Garcia didn't keep the impending birth a secret. His supervisor, Air Force Master Sgt. Nicolas Navarro, said Garcia told his co-workers that his wife was going to have a baby when he first arrived.
"We'd always ask at our weekly meetings how his wife was doing," said Navarro, who is deployed here from Hickam Air Force Base, Hawaii. "It was just part of being good wingmen to make sure that his family was in good hands and everything was going smoothly."
Garcia's co-workers said they were impressed by the webcam link-up.
"I thought it was just fantastic that he was able to see his wife, even though he couldn't physically be there," Navarro said. "Staying connected accomplishes two things. If a servicemember knows their family is doing well, it makes it easier to concentrate on accomplishing the mission. And if the family knows they're fine, they worry a little less about their deployed loved one."
As the big day drew near, Garcia asked his wife to find out if the webcam could be placed in the operating room during the birth itself.
"[The hospital] tested it out on their end and said we could have the laptop there during the procedure," Garcia said. "The hospital staff said this was a first for them to have someone watch a birth using a webcam."
Monica had been scheduled for an Aug. 12 cesarean section delivery, but she went into labor earlier than expected.
"Fortunately, I was in my room already when she went into labor," Garcia said. "I always keep my computer on, and she actually contacted me through the webcam to tell me."
While Garcia waited in his room, Monica went to the hospital.
"About 45 minutes later, she called me through the webcam to tell me she was having the C-section," he said. "I stayed up through the night until almost 3 a.m. local time. I saw the whole procedure."
All went well, and their daughter, Carmella Fe, entered the world Aug. 10.
Garcia said he is grateful for the technology that allowed him to see the birth of his first daughter from across two continents.

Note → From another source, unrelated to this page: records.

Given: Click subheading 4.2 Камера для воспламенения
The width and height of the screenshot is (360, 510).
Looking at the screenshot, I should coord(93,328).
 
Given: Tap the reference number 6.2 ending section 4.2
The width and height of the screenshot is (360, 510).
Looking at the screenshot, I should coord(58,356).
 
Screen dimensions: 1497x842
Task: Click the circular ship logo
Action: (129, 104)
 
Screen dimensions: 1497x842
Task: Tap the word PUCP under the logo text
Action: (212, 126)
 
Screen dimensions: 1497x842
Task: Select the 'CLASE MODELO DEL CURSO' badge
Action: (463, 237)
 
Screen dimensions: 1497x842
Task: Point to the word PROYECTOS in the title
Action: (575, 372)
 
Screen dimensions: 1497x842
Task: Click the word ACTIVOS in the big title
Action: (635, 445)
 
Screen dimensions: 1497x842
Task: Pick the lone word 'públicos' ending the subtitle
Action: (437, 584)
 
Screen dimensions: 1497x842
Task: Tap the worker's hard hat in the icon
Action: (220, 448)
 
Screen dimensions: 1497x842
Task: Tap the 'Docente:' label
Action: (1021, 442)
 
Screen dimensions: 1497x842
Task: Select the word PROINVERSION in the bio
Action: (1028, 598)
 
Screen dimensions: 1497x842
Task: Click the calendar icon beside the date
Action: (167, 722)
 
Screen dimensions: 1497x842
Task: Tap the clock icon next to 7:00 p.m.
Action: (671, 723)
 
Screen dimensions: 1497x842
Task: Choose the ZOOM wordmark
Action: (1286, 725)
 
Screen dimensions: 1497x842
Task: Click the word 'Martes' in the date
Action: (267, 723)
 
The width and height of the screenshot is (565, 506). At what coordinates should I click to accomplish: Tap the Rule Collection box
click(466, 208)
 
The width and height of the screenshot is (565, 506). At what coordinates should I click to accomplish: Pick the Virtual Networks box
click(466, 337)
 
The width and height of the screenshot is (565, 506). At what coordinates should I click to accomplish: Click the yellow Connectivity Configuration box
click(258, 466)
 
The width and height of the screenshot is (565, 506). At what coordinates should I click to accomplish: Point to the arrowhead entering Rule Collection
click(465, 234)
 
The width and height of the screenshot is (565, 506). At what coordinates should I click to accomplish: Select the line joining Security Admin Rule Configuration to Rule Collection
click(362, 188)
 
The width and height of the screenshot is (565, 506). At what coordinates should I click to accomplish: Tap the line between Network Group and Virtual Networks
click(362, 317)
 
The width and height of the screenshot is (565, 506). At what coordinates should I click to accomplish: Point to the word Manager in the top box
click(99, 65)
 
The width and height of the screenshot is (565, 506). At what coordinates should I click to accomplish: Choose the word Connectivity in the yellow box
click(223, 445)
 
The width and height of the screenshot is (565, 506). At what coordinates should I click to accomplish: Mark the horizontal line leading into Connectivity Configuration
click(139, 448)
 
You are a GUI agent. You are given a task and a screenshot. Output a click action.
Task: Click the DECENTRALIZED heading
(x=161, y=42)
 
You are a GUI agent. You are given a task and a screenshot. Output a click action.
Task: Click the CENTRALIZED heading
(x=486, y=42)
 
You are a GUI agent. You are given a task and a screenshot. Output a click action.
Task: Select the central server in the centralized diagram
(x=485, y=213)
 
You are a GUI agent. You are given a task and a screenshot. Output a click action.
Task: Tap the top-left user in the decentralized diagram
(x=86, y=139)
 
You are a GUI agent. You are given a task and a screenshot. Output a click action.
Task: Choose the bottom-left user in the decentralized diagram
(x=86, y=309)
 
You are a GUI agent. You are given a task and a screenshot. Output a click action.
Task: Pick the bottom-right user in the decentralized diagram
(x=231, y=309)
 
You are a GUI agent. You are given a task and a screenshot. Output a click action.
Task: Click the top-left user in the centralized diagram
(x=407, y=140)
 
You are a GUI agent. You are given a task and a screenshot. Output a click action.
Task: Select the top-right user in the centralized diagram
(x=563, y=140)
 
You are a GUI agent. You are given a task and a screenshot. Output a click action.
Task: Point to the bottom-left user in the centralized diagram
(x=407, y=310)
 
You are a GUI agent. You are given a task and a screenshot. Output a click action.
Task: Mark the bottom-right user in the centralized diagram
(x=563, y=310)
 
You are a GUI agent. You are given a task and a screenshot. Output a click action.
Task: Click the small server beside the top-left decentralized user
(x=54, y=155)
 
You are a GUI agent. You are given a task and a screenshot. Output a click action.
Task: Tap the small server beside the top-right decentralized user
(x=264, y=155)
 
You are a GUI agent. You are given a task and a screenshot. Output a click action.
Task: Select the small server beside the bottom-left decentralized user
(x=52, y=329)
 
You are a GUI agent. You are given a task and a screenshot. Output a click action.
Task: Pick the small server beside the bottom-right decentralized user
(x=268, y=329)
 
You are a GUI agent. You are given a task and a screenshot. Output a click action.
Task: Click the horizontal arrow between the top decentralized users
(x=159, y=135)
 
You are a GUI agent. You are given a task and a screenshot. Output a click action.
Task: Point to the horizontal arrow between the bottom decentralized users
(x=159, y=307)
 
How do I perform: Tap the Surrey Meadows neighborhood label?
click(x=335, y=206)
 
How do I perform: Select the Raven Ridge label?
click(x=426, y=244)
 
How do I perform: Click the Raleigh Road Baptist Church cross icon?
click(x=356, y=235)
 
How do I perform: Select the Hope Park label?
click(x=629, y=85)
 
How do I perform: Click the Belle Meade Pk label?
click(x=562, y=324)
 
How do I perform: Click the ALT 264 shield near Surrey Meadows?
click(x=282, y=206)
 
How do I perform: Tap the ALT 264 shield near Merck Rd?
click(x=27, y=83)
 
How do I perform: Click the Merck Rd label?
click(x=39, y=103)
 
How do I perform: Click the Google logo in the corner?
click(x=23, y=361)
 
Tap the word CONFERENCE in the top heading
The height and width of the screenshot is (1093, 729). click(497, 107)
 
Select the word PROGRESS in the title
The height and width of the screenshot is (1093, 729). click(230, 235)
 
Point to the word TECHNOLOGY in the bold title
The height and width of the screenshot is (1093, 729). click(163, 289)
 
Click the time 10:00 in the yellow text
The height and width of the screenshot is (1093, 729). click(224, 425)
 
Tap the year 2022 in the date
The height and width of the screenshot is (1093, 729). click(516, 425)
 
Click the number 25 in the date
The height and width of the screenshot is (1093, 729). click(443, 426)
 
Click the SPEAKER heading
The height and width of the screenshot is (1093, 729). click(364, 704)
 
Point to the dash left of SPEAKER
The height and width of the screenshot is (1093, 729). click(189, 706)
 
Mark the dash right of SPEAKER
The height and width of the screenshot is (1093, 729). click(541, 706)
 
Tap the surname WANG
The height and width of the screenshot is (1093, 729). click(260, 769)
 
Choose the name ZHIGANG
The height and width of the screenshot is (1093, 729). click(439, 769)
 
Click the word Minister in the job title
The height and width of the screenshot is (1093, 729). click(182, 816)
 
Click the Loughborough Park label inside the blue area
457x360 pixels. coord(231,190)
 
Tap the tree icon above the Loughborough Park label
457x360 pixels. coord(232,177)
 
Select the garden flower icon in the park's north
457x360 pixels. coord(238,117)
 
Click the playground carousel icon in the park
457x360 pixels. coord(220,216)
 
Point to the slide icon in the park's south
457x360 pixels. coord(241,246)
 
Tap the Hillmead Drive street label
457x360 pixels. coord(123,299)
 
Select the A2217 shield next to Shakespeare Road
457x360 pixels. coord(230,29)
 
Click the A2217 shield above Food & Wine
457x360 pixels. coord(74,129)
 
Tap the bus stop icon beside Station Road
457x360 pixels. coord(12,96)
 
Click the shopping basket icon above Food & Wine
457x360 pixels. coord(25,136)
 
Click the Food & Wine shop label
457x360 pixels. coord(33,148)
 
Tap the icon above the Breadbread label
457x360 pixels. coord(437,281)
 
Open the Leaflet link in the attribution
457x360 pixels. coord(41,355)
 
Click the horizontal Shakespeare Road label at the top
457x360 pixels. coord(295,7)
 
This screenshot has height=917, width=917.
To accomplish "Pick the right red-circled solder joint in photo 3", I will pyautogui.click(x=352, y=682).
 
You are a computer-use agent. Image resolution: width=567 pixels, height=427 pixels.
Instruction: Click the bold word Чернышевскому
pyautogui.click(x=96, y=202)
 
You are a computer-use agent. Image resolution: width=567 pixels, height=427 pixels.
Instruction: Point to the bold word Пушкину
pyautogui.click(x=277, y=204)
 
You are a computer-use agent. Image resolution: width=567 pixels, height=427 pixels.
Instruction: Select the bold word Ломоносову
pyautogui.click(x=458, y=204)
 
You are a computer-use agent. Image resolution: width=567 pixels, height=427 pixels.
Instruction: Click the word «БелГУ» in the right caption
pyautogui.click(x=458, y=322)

"It was amazing; there are really no other words to explain it," he said. "I don't know how many soldiers, sailors, airmen or Marines would have the opportunity to do something like this, but I consider myself one of the lucky ones. I encourage everybody to take advantage of technology if they have family functions like anniversaries or birthdays back home. This is a perfect way to stay in touch."
(Air Force Airman 1st Class David Dobrydney serves in the 379th Air Expeditionary Wing public affairs office.)